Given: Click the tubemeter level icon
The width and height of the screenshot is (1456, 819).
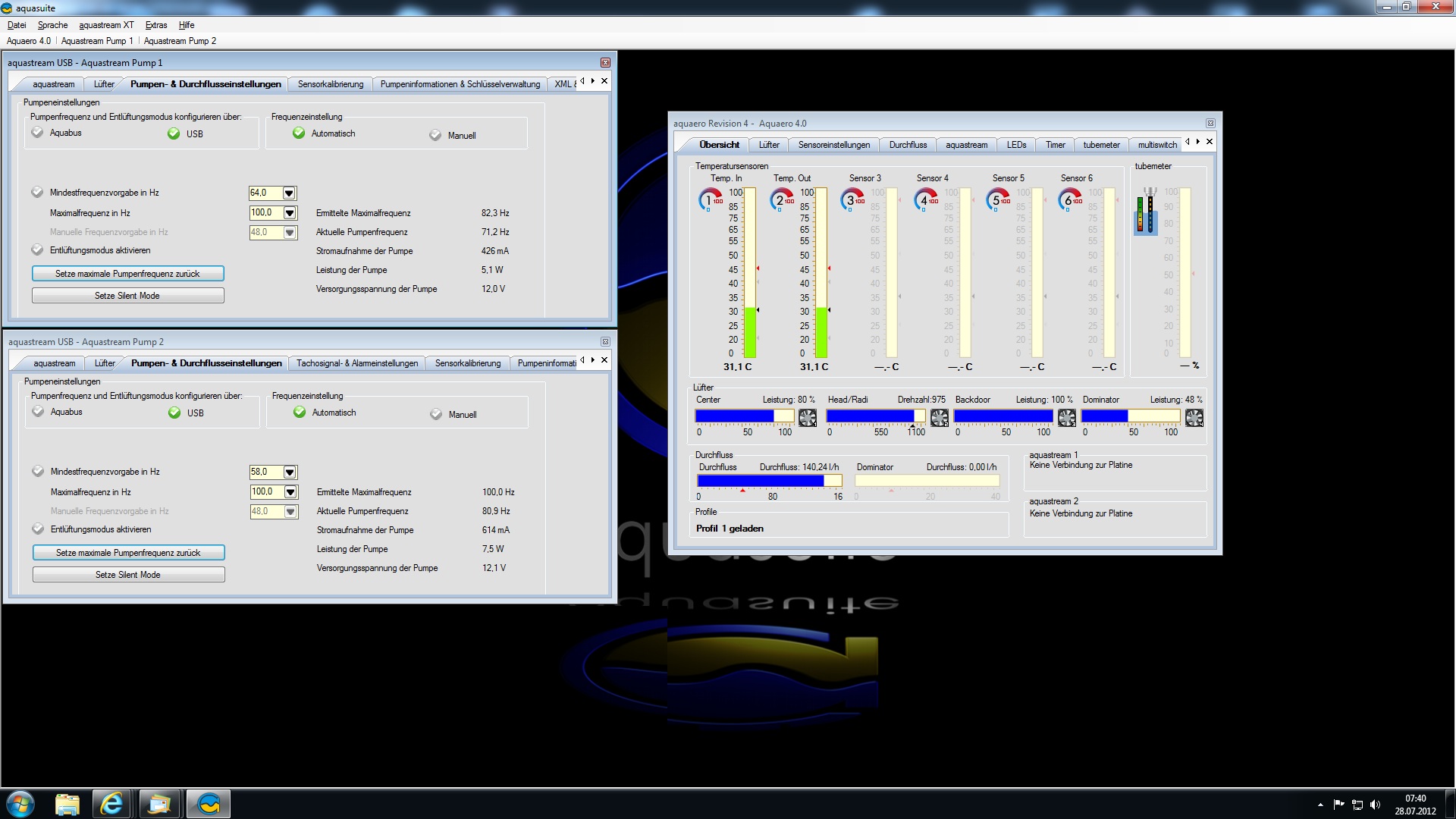Looking at the screenshot, I should pos(1145,213).
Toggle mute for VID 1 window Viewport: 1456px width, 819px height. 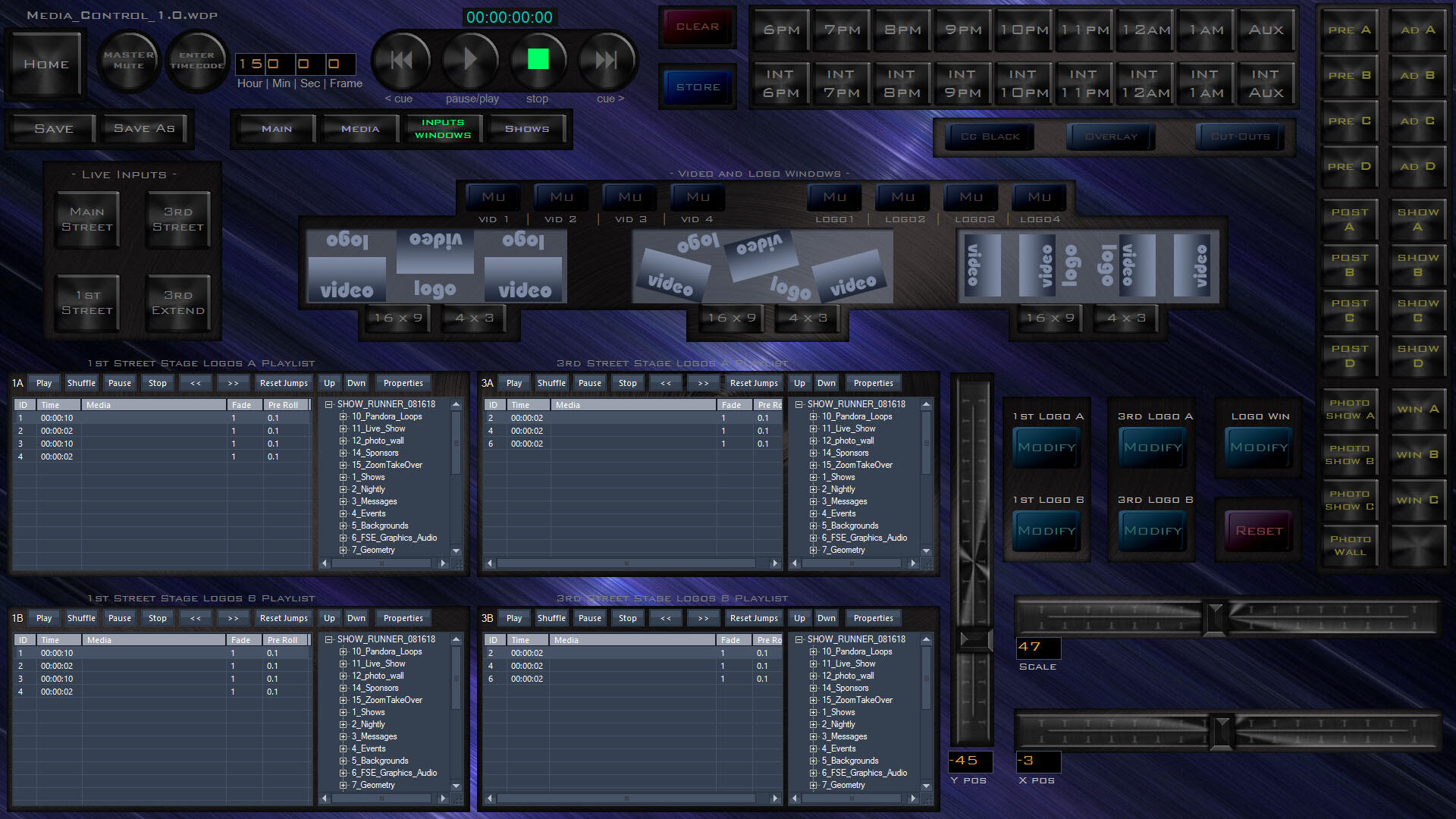click(x=494, y=197)
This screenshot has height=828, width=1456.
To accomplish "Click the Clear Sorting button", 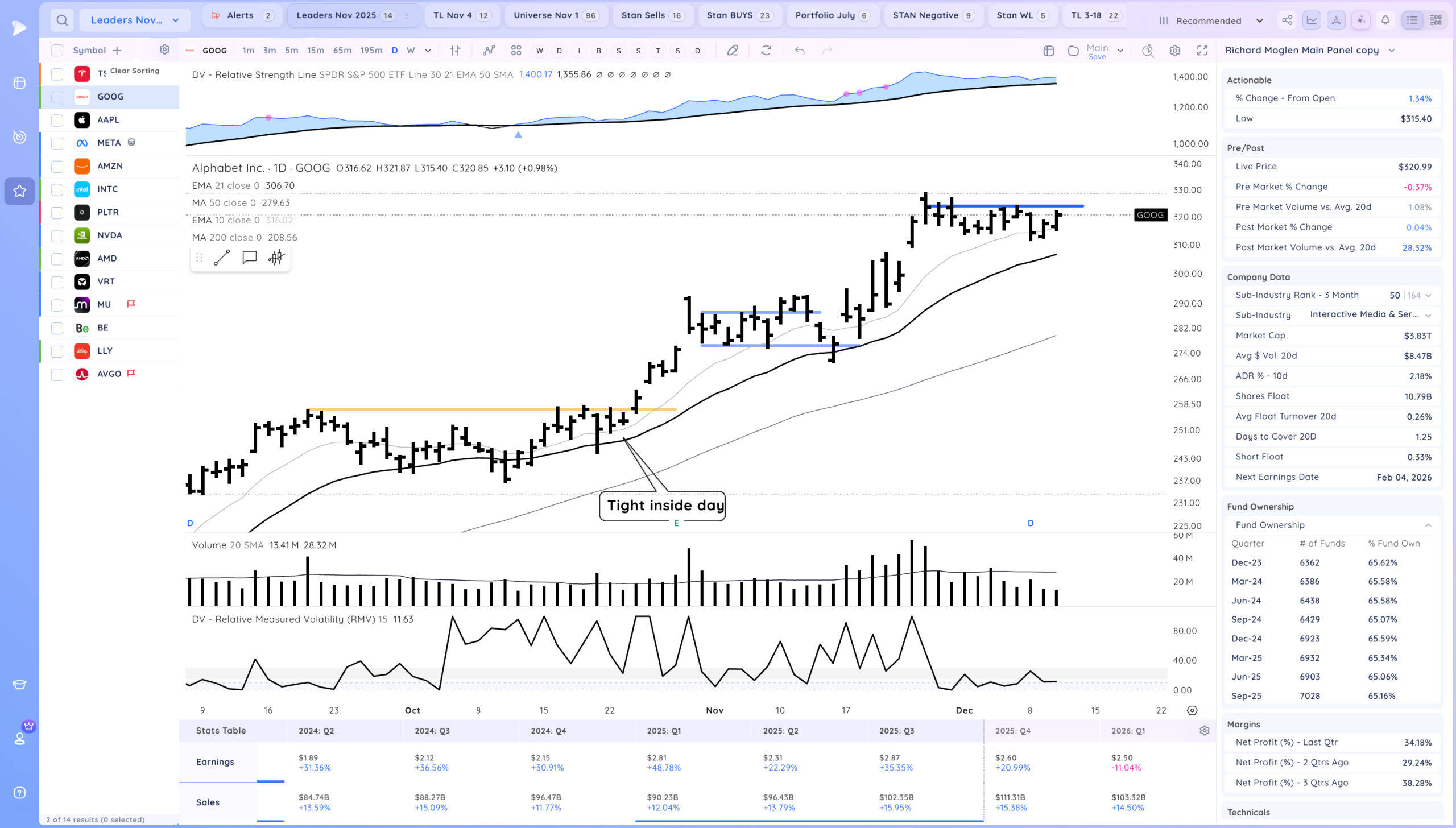I will point(134,71).
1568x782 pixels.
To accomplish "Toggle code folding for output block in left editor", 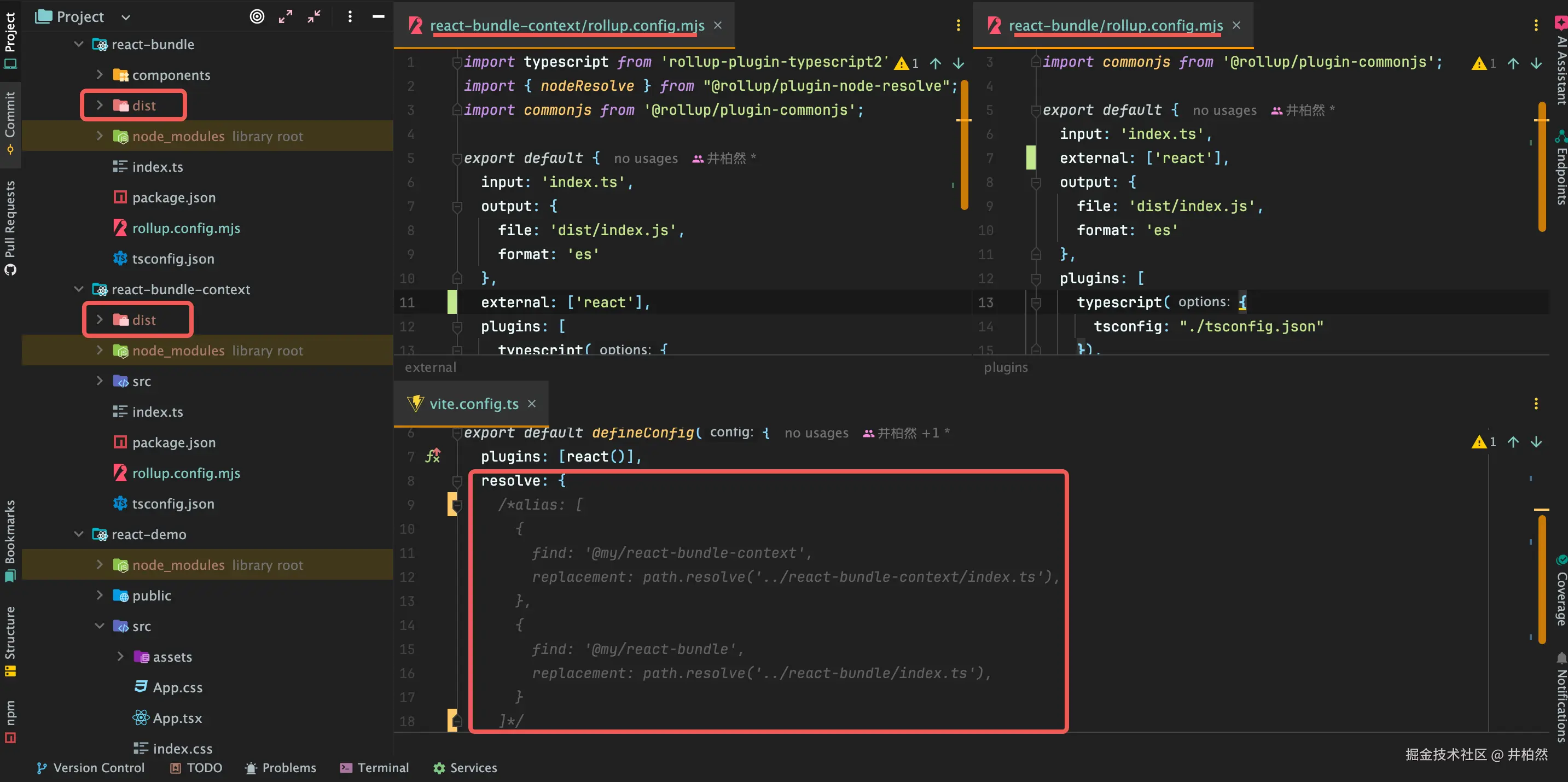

▶ _Directions for this task_
Starting at the line that holds "1568x782 pixels.", copy each line exactly through the end of the listing, both ends included. Leave the pictures out.

▶ _Answer box_
1568x782 pixels.
To accomplish "Toggle code folding for output block in left editor", 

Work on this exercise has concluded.